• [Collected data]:
=== Section Start ===
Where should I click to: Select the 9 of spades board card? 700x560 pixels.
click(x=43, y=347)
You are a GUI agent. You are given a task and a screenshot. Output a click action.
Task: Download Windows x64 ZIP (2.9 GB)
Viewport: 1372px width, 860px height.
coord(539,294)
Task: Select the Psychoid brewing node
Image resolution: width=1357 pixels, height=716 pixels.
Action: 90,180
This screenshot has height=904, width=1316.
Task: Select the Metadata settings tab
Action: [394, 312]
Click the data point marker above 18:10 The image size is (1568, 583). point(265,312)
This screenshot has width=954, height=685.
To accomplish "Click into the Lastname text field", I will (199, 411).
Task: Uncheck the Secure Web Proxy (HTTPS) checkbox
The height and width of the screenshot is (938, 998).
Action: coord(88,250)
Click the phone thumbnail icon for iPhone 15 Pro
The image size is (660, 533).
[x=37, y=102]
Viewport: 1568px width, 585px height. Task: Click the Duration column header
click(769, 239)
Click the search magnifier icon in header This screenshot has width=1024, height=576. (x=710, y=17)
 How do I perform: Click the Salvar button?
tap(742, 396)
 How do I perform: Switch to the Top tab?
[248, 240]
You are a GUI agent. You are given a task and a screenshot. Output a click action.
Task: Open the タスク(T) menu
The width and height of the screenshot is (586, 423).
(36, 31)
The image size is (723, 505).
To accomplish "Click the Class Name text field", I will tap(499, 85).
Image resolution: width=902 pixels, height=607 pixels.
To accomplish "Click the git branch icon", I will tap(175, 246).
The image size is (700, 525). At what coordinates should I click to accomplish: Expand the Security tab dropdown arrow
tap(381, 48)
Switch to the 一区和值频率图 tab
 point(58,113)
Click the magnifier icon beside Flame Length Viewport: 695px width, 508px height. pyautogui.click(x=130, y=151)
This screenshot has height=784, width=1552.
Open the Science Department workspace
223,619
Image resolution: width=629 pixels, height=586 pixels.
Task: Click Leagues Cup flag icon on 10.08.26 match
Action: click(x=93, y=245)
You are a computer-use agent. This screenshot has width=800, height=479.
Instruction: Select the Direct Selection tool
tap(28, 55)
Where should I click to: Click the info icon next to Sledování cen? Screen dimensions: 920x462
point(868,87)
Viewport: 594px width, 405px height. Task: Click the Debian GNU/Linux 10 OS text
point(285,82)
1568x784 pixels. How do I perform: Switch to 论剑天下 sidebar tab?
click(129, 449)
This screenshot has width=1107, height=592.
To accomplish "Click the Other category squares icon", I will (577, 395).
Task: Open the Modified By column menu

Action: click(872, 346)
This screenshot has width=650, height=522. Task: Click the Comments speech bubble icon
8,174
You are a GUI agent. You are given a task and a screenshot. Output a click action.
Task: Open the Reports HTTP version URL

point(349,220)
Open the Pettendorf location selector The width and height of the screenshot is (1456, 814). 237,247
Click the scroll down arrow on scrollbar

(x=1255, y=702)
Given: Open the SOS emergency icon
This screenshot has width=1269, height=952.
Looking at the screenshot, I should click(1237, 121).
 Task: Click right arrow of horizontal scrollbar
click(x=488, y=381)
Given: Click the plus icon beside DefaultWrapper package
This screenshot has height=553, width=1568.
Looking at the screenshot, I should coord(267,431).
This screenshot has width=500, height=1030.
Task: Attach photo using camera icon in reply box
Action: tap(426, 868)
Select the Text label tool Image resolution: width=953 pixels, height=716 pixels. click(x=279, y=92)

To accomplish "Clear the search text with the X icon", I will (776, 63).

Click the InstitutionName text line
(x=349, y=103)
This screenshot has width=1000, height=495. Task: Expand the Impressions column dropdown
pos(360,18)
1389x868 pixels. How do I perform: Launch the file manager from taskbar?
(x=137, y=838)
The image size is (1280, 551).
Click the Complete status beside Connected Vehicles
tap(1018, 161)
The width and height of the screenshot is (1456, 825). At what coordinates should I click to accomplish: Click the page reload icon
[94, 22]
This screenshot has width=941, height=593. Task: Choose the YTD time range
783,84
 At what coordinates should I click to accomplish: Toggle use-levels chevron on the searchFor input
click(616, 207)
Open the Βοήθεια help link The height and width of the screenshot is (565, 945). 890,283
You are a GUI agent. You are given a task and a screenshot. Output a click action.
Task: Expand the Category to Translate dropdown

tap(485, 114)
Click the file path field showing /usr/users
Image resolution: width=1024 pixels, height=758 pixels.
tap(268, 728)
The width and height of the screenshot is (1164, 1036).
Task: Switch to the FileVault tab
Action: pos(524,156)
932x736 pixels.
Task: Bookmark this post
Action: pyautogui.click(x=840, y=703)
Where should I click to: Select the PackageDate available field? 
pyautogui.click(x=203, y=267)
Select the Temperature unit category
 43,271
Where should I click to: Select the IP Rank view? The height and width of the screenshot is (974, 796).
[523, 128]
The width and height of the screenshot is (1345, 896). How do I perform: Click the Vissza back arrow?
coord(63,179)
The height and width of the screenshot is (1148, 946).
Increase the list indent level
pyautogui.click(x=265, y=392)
=== Section End ===
• [BRIEF]: Copy each entry exactly, with nothing added or dropped.

• [RESPONSE AREA]:
Where should I click to: Select the 9 of spades board card? 700x560 pixels.
click(x=43, y=347)
You are a GUI agent. You are given a task and a screenshot. Output a click action.
Task: Download Windows x64 ZIP (2.9 GB)
Viewport: 1372px width, 860px height.
coord(539,294)
Task: Select the Psychoid brewing node
Image resolution: width=1357 pixels, height=716 pixels.
Action: 90,180
This screenshot has height=904, width=1316.
Task: Select the Metadata settings tab
Action: [394, 312]
Click the data point marker above 18:10 The image size is (1568, 583). point(265,312)
This screenshot has width=954, height=685.
To accomplish "Click into the Lastname text field", I will (199, 411).
Task: Uncheck the Secure Web Proxy (HTTPS) checkbox
The height and width of the screenshot is (938, 998).
Action: coord(88,250)
Click the phone thumbnail icon for iPhone 15 Pro
The image size is (660, 533).
[x=37, y=102]
Viewport: 1568px width, 585px height. Task: Click the Duration column header
click(769, 239)
Click the search magnifier icon in header This screenshot has width=1024, height=576. (x=710, y=17)
 How do I perform: Click the Salvar button?
tap(742, 396)
 How do I perform: Switch to the Top tab?
[248, 240]
You are a GUI agent. You are given a task and a screenshot. Output a click action.
Task: Open the タスク(T) menu
The width and height of the screenshot is (586, 423).
(36, 31)
The image size is (723, 505).
To accomplish "Click the Class Name text field", I will tap(499, 85).
Image resolution: width=902 pixels, height=607 pixels.
To accomplish "Click the git branch icon", I will tap(175, 246).
The image size is (700, 525). At what coordinates should I click to accomplish: Expand the Security tab dropdown arrow
tap(381, 48)
Switch to the 一区和值频率图 tab
 point(58,113)
Click the magnifier icon beside Flame Length Viewport: 695px width, 508px height. pyautogui.click(x=130, y=151)
This screenshot has height=784, width=1552.
Open the Science Department workspace
223,619
Image resolution: width=629 pixels, height=586 pixels.
Task: Click Leagues Cup flag icon on 10.08.26 match
Action: click(x=93, y=245)
You are a computer-use agent. This screenshot has width=800, height=479.
Instruction: Select the Direct Selection tool
tap(28, 55)
Where should I click to: Click the info icon next to Sledování cen? Screen dimensions: 920x462
point(868,87)
Viewport: 594px width, 405px height. Task: Click the Debian GNU/Linux 10 OS text
point(285,82)
1568x784 pixels. How do I perform: Switch to 论剑天下 sidebar tab?
click(129, 449)
This screenshot has width=1107, height=592.
To accomplish "Click the Other category squares icon", I will (577, 395).
Task: Open the Modified By column menu

Action: click(872, 346)
This screenshot has width=650, height=522. Task: Click the Comments speech bubble icon
8,174
You are a GUI agent. You are given a task and a screenshot. Output a click action.
Task: Open the Reports HTTP version URL

point(349,220)
Open the Pettendorf location selector The width and height of the screenshot is (1456, 814). 237,247
Click the scroll down arrow on scrollbar

(x=1255, y=702)
Given: Open the SOS emergency icon
This screenshot has width=1269, height=952.
Looking at the screenshot, I should click(1237, 121).
 Task: Click right arrow of horizontal scrollbar
click(x=488, y=381)
Given: Click the plus icon beside DefaultWrapper package
This screenshot has height=553, width=1568.
Looking at the screenshot, I should coord(267,431).
This screenshot has width=500, height=1030.
Task: Attach photo using camera icon in reply box
Action: tap(426, 868)
Select the Text label tool Image resolution: width=953 pixels, height=716 pixels. click(x=279, y=92)

To accomplish "Clear the search text with the X icon", I will (776, 63).

Click the InstitutionName text line
(x=349, y=103)
This screenshot has width=1000, height=495. Task: Expand the Impressions column dropdown
pos(360,18)
1389x868 pixels. How do I perform: Launch the file manager from taskbar?
(x=137, y=838)
The image size is (1280, 551).
Click the Complete status beside Connected Vehicles
tap(1018, 161)
The width and height of the screenshot is (1456, 825). At what coordinates should I click to accomplish: Click the page reload icon
[94, 22]
This screenshot has width=941, height=593. Task: Choose the YTD time range
783,84
 At what coordinates should I click to accomplish: Toggle use-levels chevron on the searchFor input
click(616, 207)
Open the Βοήθεια help link The height and width of the screenshot is (565, 945). 890,283
You are a GUI agent. You are given a task and a screenshot. Output a click action.
Task: Expand the Category to Translate dropdown

tap(485, 114)
Click the file path field showing /usr/users
Image resolution: width=1024 pixels, height=758 pixels.
tap(268, 728)
The width and height of the screenshot is (1164, 1036).
Task: Switch to the FileVault tab
Action: pos(524,156)
932x736 pixels.
Task: Bookmark this post
Action: pyautogui.click(x=840, y=703)
Where should I click to: Select the PackageDate available field? 
pyautogui.click(x=203, y=267)
Select the Temperature unit category
 43,271
Where should I click to: Select the IP Rank view? The height and width of the screenshot is (974, 796).
[523, 128]
The width and height of the screenshot is (1345, 896). How do I perform: Click the Vissza back arrow?
coord(63,179)
The height and width of the screenshot is (1148, 946).
Increase the list indent level
pyautogui.click(x=265, y=392)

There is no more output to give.